▶ _SOURCE DOCUMENT_

++++++++++

As Laurie Blank and Gregory Noone express in their excellent United States Institute of Peace manual on law of war training, the Geneva Conventions require that states train their forces on the law of armed conflict. Blank and Noone aptly point out that there is a LOAC “knowledge gap” that they attribute “primarily [to] an absence of knowledge and opportunity.” Commanders and legal advisers can help close this gap through education and training that incorporates the law of armed conflict. 

But there exists another gap that legal advisers must acknowledge and address through LOAC training. As LTG Charles Pede, the 40th Judge Advocate General of the United States Army recently expressed, there is a gap between what the law of war requires, and what some may believe it requires; between lex lata and lex ferenda, or perhaps between IHL and a mixture of IHL and a broad reading of human rights law. For example, there is a debate surrounding what level of certainty commanders need before conducting targeting operations, with Adams and Goodman arguing that LOAC requires a “near certainty that the proper target is being engaged and civilian casualties are minimized.”

++++++++++

Collection entries:
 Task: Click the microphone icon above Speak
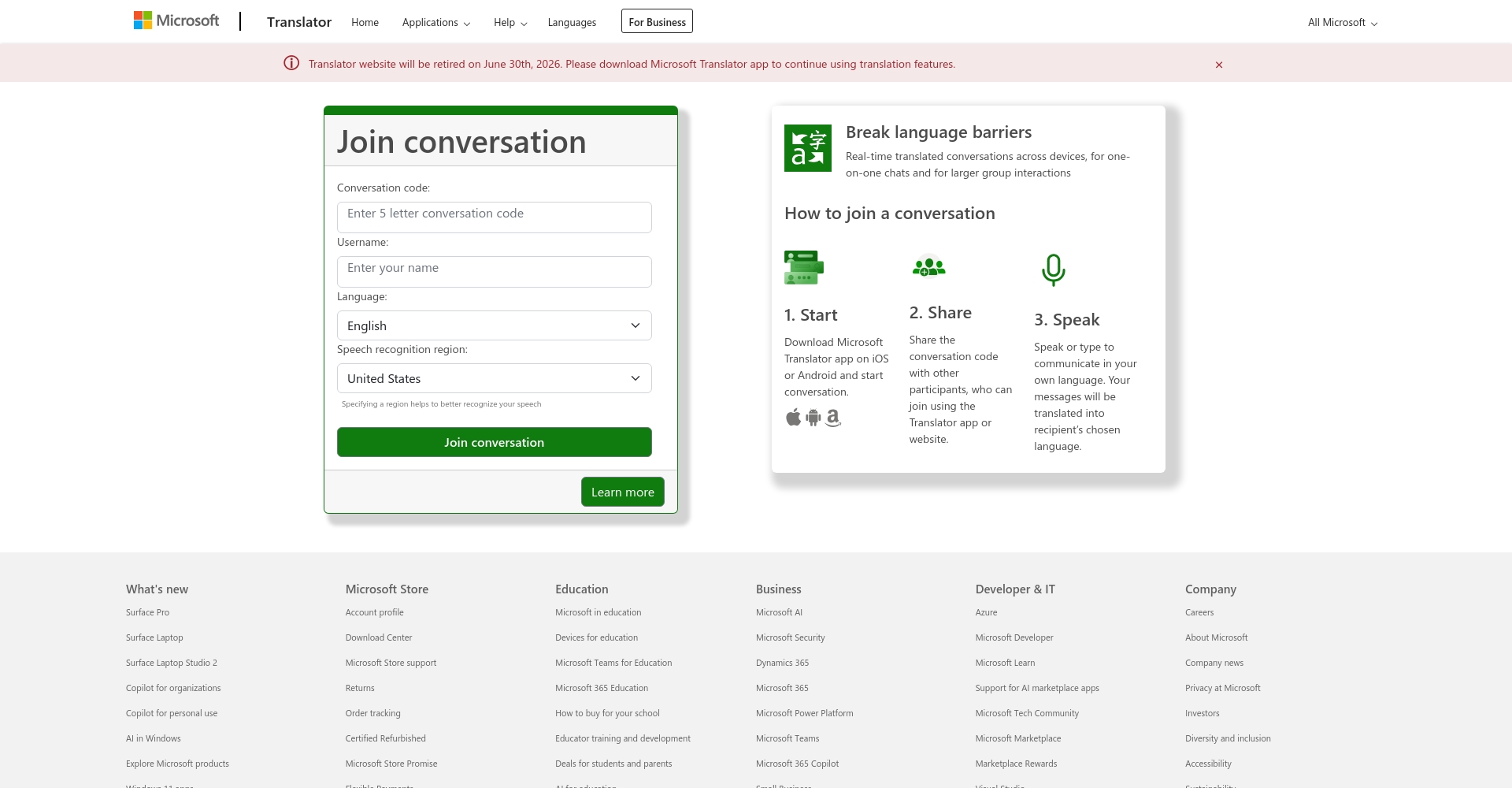click(1053, 269)
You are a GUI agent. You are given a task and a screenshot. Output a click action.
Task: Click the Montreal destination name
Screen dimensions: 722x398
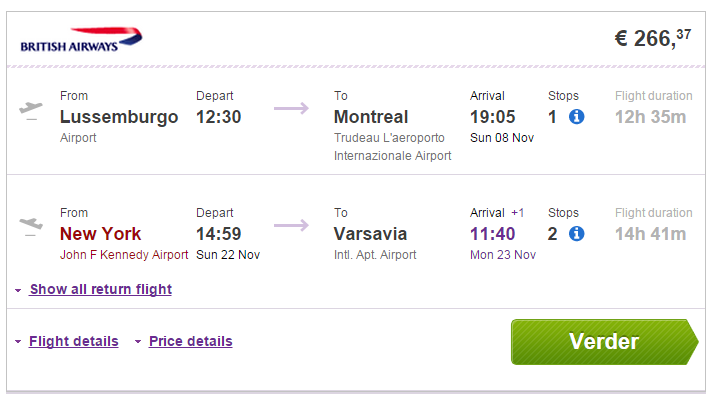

++++++++++

▶ _TASK SET_
**a.** In the passage on law of war training, rewrite everything from "As Laurie Blank" down to "incorporates the law of armed conflict.", substituting "laws of war" for "law of armed conflict".
**b.** Answer these questions using the passage on law of war training.
(i) Which institute published the manual by Laurie Blank and Gregory Noone?
(ii) To what do Blank and Noone primarily attribute the LOAC "knowledge gap"?
(iii) Which Judge Advocate General of the United States Army is LTG Charles Pede?

▶ _ANSWERS GIVEN_
**a.**
As Laurie Blank and Gregory Noone express in their excellent United States Institute of Peace manual on law of war training, the Geneva Conventions require that states train their forces on the laws of war. Blank and Noone aptly point out that there is a LOAC “knowledge gap” that they attribute “primarily [to] an absence of knowledge and opportunity.” Commanders and legal advisers can help close this gap through education and training that incorporates the laws of war.

**b.**
(i) The United States Institute of Peace.
(ii) An absence of knowledge and opportunity.
(iii) The 40th.